* [WORK INSTRUCTION] Set down the material exactly. Keep every line.

* [THE RECORDS]
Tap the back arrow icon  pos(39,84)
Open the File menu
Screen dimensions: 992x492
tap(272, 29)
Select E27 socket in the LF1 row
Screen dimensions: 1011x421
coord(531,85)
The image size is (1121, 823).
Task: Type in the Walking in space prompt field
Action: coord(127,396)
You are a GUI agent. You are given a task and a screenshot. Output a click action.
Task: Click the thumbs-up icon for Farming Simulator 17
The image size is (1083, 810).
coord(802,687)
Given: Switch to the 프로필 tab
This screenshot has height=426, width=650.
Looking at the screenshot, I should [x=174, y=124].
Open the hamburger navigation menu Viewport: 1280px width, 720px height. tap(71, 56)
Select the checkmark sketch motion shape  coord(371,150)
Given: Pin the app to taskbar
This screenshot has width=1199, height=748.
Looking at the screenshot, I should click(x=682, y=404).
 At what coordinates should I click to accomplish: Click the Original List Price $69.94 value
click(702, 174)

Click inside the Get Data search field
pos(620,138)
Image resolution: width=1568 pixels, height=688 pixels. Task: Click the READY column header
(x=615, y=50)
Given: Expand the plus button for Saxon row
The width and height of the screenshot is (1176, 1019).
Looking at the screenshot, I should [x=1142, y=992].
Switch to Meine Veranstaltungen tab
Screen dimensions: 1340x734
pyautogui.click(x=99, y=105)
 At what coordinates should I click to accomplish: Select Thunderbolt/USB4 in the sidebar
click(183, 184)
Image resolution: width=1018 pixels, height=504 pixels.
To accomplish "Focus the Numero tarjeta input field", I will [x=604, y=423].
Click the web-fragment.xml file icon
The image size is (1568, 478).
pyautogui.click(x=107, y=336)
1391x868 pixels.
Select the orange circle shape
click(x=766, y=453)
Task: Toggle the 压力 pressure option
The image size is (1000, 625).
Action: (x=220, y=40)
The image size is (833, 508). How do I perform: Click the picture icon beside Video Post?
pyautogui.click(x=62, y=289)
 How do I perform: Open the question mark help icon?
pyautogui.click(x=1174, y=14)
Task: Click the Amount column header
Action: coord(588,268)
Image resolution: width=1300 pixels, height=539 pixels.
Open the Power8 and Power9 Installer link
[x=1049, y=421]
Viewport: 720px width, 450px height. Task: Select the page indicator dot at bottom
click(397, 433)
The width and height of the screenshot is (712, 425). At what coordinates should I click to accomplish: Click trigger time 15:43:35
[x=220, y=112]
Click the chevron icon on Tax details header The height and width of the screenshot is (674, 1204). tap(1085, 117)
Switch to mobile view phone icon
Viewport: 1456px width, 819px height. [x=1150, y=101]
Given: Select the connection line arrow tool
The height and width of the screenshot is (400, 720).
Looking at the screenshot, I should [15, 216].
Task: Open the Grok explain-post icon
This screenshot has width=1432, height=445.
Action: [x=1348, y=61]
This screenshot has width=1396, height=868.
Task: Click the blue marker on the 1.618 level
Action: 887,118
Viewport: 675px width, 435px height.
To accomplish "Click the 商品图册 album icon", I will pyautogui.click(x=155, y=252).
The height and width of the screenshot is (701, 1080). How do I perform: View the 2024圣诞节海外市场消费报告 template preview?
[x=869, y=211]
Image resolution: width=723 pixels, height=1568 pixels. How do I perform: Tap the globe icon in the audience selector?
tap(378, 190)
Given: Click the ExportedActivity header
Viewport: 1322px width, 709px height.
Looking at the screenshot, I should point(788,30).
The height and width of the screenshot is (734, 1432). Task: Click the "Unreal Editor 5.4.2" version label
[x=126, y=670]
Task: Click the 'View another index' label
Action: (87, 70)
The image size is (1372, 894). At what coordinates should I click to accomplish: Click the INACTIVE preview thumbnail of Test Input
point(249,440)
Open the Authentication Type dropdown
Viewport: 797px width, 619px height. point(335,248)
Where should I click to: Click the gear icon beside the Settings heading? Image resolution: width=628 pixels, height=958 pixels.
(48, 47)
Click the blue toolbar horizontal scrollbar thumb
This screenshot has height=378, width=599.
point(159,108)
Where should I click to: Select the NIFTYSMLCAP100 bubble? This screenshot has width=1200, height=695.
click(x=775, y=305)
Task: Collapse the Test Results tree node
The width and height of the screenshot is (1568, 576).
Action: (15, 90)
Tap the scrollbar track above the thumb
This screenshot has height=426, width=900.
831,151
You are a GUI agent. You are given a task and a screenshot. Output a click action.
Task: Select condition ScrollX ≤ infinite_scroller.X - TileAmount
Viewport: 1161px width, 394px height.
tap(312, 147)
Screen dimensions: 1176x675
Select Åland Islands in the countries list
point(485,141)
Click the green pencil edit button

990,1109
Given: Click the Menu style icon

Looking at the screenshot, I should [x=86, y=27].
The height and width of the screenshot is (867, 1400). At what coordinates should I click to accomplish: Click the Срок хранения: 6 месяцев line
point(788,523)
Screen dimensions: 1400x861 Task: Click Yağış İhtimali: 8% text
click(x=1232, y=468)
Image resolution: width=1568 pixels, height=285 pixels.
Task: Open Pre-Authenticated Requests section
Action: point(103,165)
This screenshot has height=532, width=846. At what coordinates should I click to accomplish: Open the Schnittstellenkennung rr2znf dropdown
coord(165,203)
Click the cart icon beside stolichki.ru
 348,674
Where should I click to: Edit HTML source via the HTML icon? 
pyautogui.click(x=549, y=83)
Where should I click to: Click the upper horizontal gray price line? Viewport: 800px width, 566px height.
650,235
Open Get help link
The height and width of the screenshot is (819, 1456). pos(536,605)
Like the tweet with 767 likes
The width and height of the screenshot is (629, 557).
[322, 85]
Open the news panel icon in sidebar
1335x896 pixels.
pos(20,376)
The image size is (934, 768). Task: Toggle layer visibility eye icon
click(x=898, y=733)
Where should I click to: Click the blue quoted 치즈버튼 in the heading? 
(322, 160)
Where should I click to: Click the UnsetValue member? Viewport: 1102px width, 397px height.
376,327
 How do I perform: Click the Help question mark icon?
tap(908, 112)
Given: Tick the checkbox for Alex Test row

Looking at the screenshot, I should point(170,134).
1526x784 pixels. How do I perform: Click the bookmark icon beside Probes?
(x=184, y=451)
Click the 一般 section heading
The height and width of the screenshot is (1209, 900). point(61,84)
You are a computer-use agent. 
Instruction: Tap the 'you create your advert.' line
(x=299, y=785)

* [SOLUTION FOR THIS EXERCISE]
Tap the back arrow icon  pos(39,84)
Open the File menu
Screen dimensions: 992x492
tap(272, 29)
Select E27 socket in the LF1 row
Screen dimensions: 1011x421
coord(531,85)
The image size is (1121, 823).
Task: Type in the Walking in space prompt field
Action: coord(127,396)
You are a GUI agent. You are given a task and a screenshot. Output a click action.
Task: Click the thumbs-up icon for Farming Simulator 17
The image size is (1083, 810).
coord(802,687)
Given: Switch to the 프로필 tab
This screenshot has height=426, width=650.
Looking at the screenshot, I should [x=174, y=124].
Open the hamburger navigation menu Viewport: 1280px width, 720px height. tap(71, 56)
Select the checkmark sketch motion shape  coord(371,150)
Given: Pin the app to taskbar
This screenshot has width=1199, height=748.
Looking at the screenshot, I should click(x=682, y=404).
 At what coordinates should I click to accomplish: Click the Original List Price $69.94 value
click(702, 174)

Click inside the Get Data search field
pos(620,138)
Image resolution: width=1568 pixels, height=688 pixels. Task: Click the READY column header
(x=615, y=50)
Given: Expand the plus button for Saxon row
The width and height of the screenshot is (1176, 1019).
Looking at the screenshot, I should [x=1142, y=992].
Switch to Meine Veranstaltungen tab
Screen dimensions: 1340x734
pyautogui.click(x=99, y=105)
 At what coordinates should I click to accomplish: Select Thunderbolt/USB4 in the sidebar
click(183, 184)
Image resolution: width=1018 pixels, height=504 pixels.
To accomplish "Focus the Numero tarjeta input field", I will [x=604, y=423].
Click the web-fragment.xml file icon
The image size is (1568, 478).
pyautogui.click(x=107, y=336)
1391x868 pixels.
Select the orange circle shape
click(x=766, y=453)
Task: Toggle the 压力 pressure option
The image size is (1000, 625).
Action: (x=220, y=40)
The image size is (833, 508). How do I perform: Click the picture icon beside Video Post?
pyautogui.click(x=62, y=289)
 How do I perform: Open the question mark help icon?
pyautogui.click(x=1174, y=14)
Task: Click the Amount column header
Action: coord(588,268)
Image resolution: width=1300 pixels, height=539 pixels.
Open the Power8 and Power9 Installer link
[x=1049, y=421]
Viewport: 720px width, 450px height. Task: Select the page indicator dot at bottom
click(397, 433)
The width and height of the screenshot is (712, 425). At what coordinates should I click to accomplish: Click trigger time 15:43:35
[x=220, y=112]
Click the chevron icon on Tax details header The height and width of the screenshot is (674, 1204). tap(1085, 117)
Switch to mobile view phone icon
Viewport: 1456px width, 819px height. [x=1150, y=101]
Given: Select the connection line arrow tool
The height and width of the screenshot is (400, 720).
Looking at the screenshot, I should [15, 216].
Task: Open the Grok explain-post icon
This screenshot has width=1432, height=445.
Action: [x=1348, y=61]
This screenshot has width=1396, height=868.
Task: Click the blue marker on the 1.618 level
Action: 887,118
Viewport: 675px width, 435px height.
To accomplish "Click the 商品图册 album icon", I will pyautogui.click(x=155, y=252).
The height and width of the screenshot is (701, 1080). How do I perform: View the 2024圣诞节海外市场消费报告 template preview?
[x=869, y=211]
Image resolution: width=723 pixels, height=1568 pixels. How do I perform: Tap the globe icon in the audience selector?
tap(378, 190)
Given: Click the ExportedActivity header
Viewport: 1322px width, 709px height.
Looking at the screenshot, I should point(788,30).
The height and width of the screenshot is (734, 1432). Task: Click the "Unreal Editor 5.4.2" version label
[x=126, y=670]
Task: Click the 'View another index' label
Action: (87, 70)
The image size is (1372, 894). At what coordinates should I click to accomplish: Click the INACTIVE preview thumbnail of Test Input
point(249,440)
Open the Authentication Type dropdown
Viewport: 797px width, 619px height. point(335,248)
Where should I click to: Click the gear icon beside the Settings heading? Image resolution: width=628 pixels, height=958 pixels.
(48, 47)
Click the blue toolbar horizontal scrollbar thumb
This screenshot has height=378, width=599.
point(159,108)
Where should I click to: Select the NIFTYSMLCAP100 bubble? This screenshot has width=1200, height=695.
click(x=775, y=305)
Task: Collapse the Test Results tree node
The width and height of the screenshot is (1568, 576).
Action: (15, 90)
Tap the scrollbar track above the thumb
This screenshot has height=426, width=900.
831,151
You are a GUI agent. You are given a task and a screenshot. Output a click action.
Task: Select condition ScrollX ≤ infinite_scroller.X - TileAmount
Viewport: 1161px width, 394px height.
tap(312, 147)
Screen dimensions: 1176x675
Select Åland Islands in the countries list
point(485,141)
Click the green pencil edit button

990,1109
Given: Click the Menu style icon

Looking at the screenshot, I should [x=86, y=27].
The height and width of the screenshot is (867, 1400). At what coordinates should I click to accomplish: Click the Срок хранения: 6 месяцев line
point(788,523)
Screen dimensions: 1400x861 Task: Click Yağış İhtimali: 8% text
click(x=1232, y=468)
Image resolution: width=1568 pixels, height=285 pixels.
Task: Open Pre-Authenticated Requests section
Action: point(103,165)
This screenshot has height=532, width=846. At what coordinates should I click to accomplish: Open the Schnittstellenkennung rr2znf dropdown
coord(165,203)
Click the cart icon beside stolichki.ru
 348,674
Where should I click to: Edit HTML source via the HTML icon? 
pyautogui.click(x=549, y=83)
Where should I click to: Click the upper horizontal gray price line? Viewport: 800px width, 566px height.
650,235
Open Get help link
The height and width of the screenshot is (819, 1456). pos(536,605)
Like the tweet with 767 likes
The width and height of the screenshot is (629, 557).
[322, 85]
Open the news panel icon in sidebar
1335x896 pixels.
pos(20,376)
The image size is (934, 768). Task: Toggle layer visibility eye icon
click(x=898, y=733)
Where should I click to: Click the blue quoted 치즈버튼 in the heading? 
(322, 160)
Where should I click to: Click the UnsetValue member? Viewport: 1102px width, 397px height.
376,327
 How do I perform: Click the Help question mark icon?
tap(908, 112)
Given: Tick the checkbox for Alex Test row

Looking at the screenshot, I should point(170,134).
1526x784 pixels. How do I perform: Click the bookmark icon beside Probes?
(x=184, y=451)
Click the 一般 section heading
The height and width of the screenshot is (1209, 900). point(61,84)
You are a computer-use agent. 
Instruction: Tap the 'you create your advert.' line
(x=299, y=785)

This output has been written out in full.